Dependence of Plasma-Current Coupling on Current Rise Time in Gas-Puff Z-Pinches

Experiments measuring the azimuthal magnetic field of gas-puff Z-pinch implosions on two drivers of significantly different timescales are presented. Using a Zeeman-based spectroscopic technique, measurements of Be are compared with calculated values using Ampere's law and the load current measured by inductive probes to define the plasma-current coupling. Oxygen gas-puff implosions carried out on the compact experimental system for Z-pinch and ablation research (CESZAR) linear transformer driver (LTD) with a peak current of similar to 500-kA and similar to 180-ns rise time exhibited substantially lower plasma-current coupling when compared to implosions on the Weizmann Institute of Science (WIS) current driver (300-kA peak and 1600-ns rise), 48% +/- 18% and 95% +/- 6%, respectively. Potential causes for the significant differences in plasma-current coupling between the two drivers are examined. Shunted current across instability structures present in the CESZAR implosions is ruled out as a source of current loss.
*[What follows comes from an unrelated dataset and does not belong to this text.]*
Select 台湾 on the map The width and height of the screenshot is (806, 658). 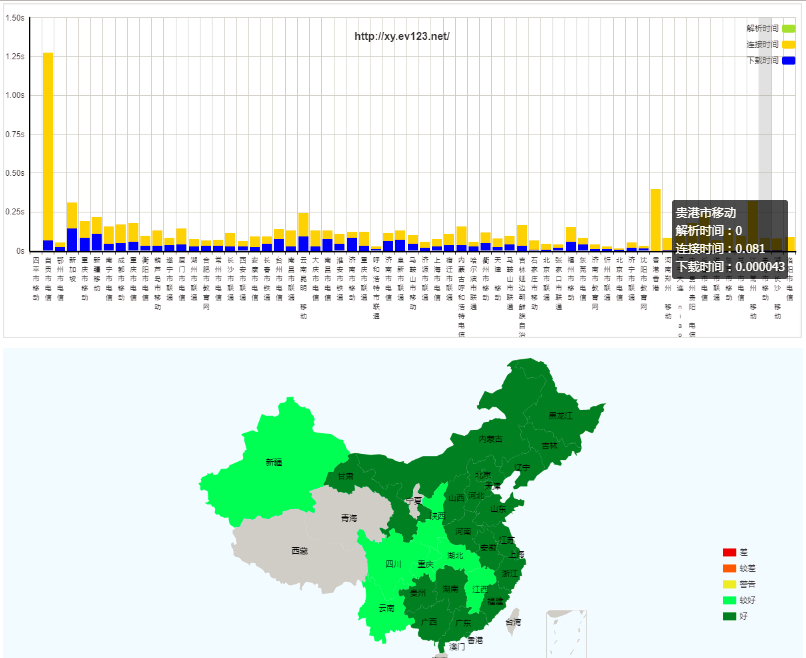pyautogui.click(x=512, y=620)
The radial charge state distribution is discussed, and a trailing plasma composed of higher charge states is hypothesized to carry a significant portion of the driver current.

Automated summary

Experiments were conducted to measure the azimuthal magnetic field of gas-puff Z-pinch implosions on two drivers with significantly different timescales. A spectroscopic technique based on the Zeeman effect was used to compare the measurements of Be with calculated values using Ampere's law. The results showed that the plasma-current coupling was substantially lower in implosions on the compact experimental system for Z-pinch and ablation research (CESZAR) linear transformer driver (LTD) compared to implosions on the Weizmann Institute of Science (WIS) current driver.